↓↓↓

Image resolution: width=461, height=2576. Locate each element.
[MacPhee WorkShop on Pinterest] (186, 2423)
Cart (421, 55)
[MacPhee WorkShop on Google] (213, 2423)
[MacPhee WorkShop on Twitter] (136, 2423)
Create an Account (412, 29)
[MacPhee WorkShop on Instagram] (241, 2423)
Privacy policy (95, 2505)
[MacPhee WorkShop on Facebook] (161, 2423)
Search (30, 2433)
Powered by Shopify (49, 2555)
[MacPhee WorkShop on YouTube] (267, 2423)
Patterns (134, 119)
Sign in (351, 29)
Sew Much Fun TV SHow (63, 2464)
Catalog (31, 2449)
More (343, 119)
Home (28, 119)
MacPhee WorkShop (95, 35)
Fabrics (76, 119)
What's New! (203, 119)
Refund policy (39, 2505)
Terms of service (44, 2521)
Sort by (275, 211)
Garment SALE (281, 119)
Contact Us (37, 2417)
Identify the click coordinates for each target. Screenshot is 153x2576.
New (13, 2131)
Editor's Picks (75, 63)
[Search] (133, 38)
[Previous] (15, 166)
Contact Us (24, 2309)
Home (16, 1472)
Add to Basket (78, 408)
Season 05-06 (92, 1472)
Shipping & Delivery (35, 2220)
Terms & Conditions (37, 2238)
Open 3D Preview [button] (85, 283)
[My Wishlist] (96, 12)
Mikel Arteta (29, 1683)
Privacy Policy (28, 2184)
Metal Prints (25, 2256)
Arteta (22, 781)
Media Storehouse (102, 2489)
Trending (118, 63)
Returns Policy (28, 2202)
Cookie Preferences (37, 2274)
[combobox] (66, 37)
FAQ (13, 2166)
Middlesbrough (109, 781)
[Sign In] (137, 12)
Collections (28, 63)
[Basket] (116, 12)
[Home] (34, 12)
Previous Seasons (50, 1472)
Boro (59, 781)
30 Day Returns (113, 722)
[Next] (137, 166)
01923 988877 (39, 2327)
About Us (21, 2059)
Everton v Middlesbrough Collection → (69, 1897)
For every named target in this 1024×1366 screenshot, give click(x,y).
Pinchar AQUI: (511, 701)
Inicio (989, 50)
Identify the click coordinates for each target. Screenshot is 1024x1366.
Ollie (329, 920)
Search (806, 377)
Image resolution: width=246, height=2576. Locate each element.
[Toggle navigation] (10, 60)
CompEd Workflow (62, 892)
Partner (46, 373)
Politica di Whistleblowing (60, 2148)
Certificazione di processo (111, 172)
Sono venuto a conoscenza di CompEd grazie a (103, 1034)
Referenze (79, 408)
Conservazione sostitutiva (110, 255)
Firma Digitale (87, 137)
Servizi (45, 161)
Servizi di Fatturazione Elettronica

↑↑↑

Reproduce every line of the data so that nothing differs from the original.

Image resolution: width=461, height=2576. Locate each element.
[MacPhee WorkShop on Pinterest] (186, 2423)
Cart (421, 55)
[MacPhee WorkShop on Google] (213, 2423)
[MacPhee WorkShop on Twitter] (136, 2423)
Create an Account (412, 29)
[MacPhee WorkShop on Instagram] (241, 2423)
Privacy policy (95, 2505)
[MacPhee WorkShop on Facebook] (161, 2423)
Search (30, 2433)
Powered by Shopify (49, 2555)
[MacPhee WorkShop on YouTube] (267, 2423)
Patterns (134, 119)
Sign in (351, 29)
Sew Much Fun TV SHow (63, 2464)
Catalog (31, 2449)
More (343, 119)
Home (28, 119)
MacPhee WorkShop (95, 35)
Fabrics (76, 119)
What's New! (203, 119)
Refund policy (39, 2505)
Terms of service (44, 2521)
Sort by (275, 211)
Garment SALE (281, 119)
Contact Us (37, 2417)
Identify the click coordinates for each target. Screenshot is 153x2576.
New (13, 2131)
Editor's Picks (75, 63)
[Search] (133, 38)
[Previous] (15, 166)
Contact Us (24, 2309)
Home (16, 1472)
Add to Basket (78, 408)
Season 05-06 (92, 1472)
Shipping & Delivery (35, 2220)
Terms & Conditions (37, 2238)
Open 3D Preview [button] (85, 283)
[My Wishlist] (96, 12)
Mikel Arteta (29, 1683)
Privacy Policy (28, 2184)
Metal Prints (25, 2256)
Arteta (22, 781)
Media Storehouse (102, 2489)
Trending (118, 63)
Returns Policy (28, 2202)
Cookie Preferences (37, 2274)
[combobox] (66, 37)
FAQ (13, 2166)
Middlesbrough (109, 781)
[Sign In] (137, 12)
Collections (28, 63)
[Basket] (116, 12)
[Home] (34, 12)
Previous Seasons (50, 1472)
Boro (59, 781)
30 Day Returns (113, 722)
[Next] (137, 166)
01923 988877 (39, 2327)
About Us (21, 2059)
Everton v Middlesbrough Collection → (69, 1897)
For every named target in this 1024×1366 screenshot, give click(x,y).
Pinchar AQUI: (511, 701)
Inicio (989, 50)
Identify the click coordinates for each target. Screenshot is 1024x1366.
Ollie (329, 920)
Search (806, 377)
Image resolution: width=246, height=2576. Locate each element.
[Toggle navigation] (10, 60)
CompEd Workflow (62, 892)
Partner (46, 373)
Politica di Whistleblowing (60, 2148)
Certificazione di processo (111, 172)
Sono venuto a conoscenza di CompEd grazie a (103, 1034)
Referenze (79, 408)
Conservazione sostitutiva (110, 255)
Firma Digitale (87, 137)
Servizi (45, 161)
Servizi di Fatturazione Elettronica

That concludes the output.